• Powered by Roundtable
    The Curling News
    The Curling News
    Oct 20, 2025, 20:40
    Updated at: Oct 20, 2025, 20:40

    As two events start on Monday, the format of one – best two out of three for the final Trials berths – looms large

    Has everyone recovered from watching the second Grand Slam event of the season?

    Plus Blue Jays baseball? And perhaps some NHL hockey?

    If you thought this would be a typically relaxing Monday with no curling events on tap, think again.

    The Canadian Olympic Pre-Trials are underway today in Wolfville, N.S. There are eight women’s and eight men’s teams competing for the last two berths into next month’s Canadian Olympic Trials in Halifax.

    These 16 squads qualified based on their ranking on the 2024-25 CTRS standings, and had to meet the same eligibility requirements as the teams who have qualified for the upcoming Trials.

    The women’s teams are skipped by Beth Peterson (Winnipeg), Kayla MacMillan (Victoria), Danielle Inglis (Ottawa), Krista Scharf (Thunder Bay, Ont.), Selena Sturmay and Myla Plett (Edmonton), plus Ashley Thevenot and Nancy Martin (Martensville, Sask.).

    Scharf, of course, was known as Krista McCarville in recent years.

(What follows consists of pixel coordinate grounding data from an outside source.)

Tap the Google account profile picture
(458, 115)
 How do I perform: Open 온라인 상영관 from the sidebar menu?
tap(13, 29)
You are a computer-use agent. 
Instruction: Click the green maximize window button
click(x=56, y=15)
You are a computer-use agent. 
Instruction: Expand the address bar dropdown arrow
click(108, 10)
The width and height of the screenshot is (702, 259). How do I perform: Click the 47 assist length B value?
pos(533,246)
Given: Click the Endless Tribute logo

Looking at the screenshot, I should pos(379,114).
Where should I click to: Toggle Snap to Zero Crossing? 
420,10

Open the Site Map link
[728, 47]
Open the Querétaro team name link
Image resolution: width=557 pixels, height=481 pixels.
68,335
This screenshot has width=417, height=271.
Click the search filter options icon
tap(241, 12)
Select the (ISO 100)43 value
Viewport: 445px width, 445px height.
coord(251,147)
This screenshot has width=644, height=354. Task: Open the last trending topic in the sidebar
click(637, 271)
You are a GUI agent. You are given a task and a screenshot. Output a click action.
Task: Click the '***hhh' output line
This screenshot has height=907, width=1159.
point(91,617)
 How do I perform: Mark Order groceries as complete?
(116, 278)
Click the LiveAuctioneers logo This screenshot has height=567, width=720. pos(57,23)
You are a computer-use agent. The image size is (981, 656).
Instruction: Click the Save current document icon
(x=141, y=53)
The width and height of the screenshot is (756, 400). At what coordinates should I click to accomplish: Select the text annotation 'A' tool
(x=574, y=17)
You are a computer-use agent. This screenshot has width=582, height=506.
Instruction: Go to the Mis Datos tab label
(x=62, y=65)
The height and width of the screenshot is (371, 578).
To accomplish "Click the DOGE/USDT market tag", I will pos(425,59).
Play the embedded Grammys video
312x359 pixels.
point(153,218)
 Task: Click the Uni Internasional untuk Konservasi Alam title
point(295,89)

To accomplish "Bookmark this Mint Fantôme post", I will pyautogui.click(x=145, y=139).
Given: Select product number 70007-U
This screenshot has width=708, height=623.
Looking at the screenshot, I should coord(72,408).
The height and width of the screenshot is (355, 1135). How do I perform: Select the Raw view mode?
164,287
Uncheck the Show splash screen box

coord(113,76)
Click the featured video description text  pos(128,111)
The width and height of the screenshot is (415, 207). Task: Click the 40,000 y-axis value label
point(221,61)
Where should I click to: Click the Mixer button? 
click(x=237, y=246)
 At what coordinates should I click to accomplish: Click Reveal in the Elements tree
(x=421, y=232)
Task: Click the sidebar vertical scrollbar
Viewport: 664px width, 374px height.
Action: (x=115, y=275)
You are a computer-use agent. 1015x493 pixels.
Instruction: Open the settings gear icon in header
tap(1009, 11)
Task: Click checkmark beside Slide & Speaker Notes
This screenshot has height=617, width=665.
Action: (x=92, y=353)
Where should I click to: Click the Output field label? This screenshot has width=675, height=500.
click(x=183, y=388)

    Scharf (foreground) versus Sturmay • Curling Canada

    The men’s entries are led by Jordon McDonald and Braden Calvert (Winnipeg), Sam Mooibroek (Whitby, Ont.), Scott Howard (Navan, Ont.), Mark Kean (Woodstock, Ont.), Jayden King (London, Ont.), Jean-Michel Ménard (Quebec) and Owen Purcell (Halifax).

    It’s a full eight-team round robin for each gender with the top three teams making the playoffs.

    Top three… that’s a throwback to an old Brier and Scotties era, isn’t it?

    The second- and third-place teams will play a sudden-death semifinal on Oct. 24. But now things get really interesting.

    The semifinal winner then battles the first-place team in a best-of-three final series.

    This change was made in an attempt to confirm the best possible team to represent Canada at the Olympic Games.

    If a third and deciding game is necessary in either or both women’s and men’s play, the super-final goes on Sunday, Oct. 26.

    How can you watch?

    Most round-robin games are being livestreamed on the Curling Canada YouTube page, and TSN will roll into town to cover both the women’s and men’s best-of-three finals.

    Felix Asselin of Team Ménard • Curling Canada

    Surely that’s all for this week, right?

    Wrong.

    The last-ever Pan Continental Championship is also underway today, this time on the “Iron Range” in Minnesota (if you know, you know).

    The Championship will not be a part of the World Curling schedule starting next year; the new quadrennial has brought a raft of changes, and the death of the PanCon is one of them. But for now, teams need to finish somewhat high up in the standings in order to clinch world championship berths for their countries.

    Canada is represented by the Rachel Homan and Brad Jacobs squads. Homan won yet another Slam yesterday in Nisku, Alta. and immediately jetted stateside while Jacobs skipped that Slam in order to prepare for Minnesota.

    The U.S. hosts are repped by the John Shuster and Tabitha Peterson squads.

    So how can you watch that one?

    It’s all available on World Curling’s The Curling Channel, which we have written about before (it was once known as Recast).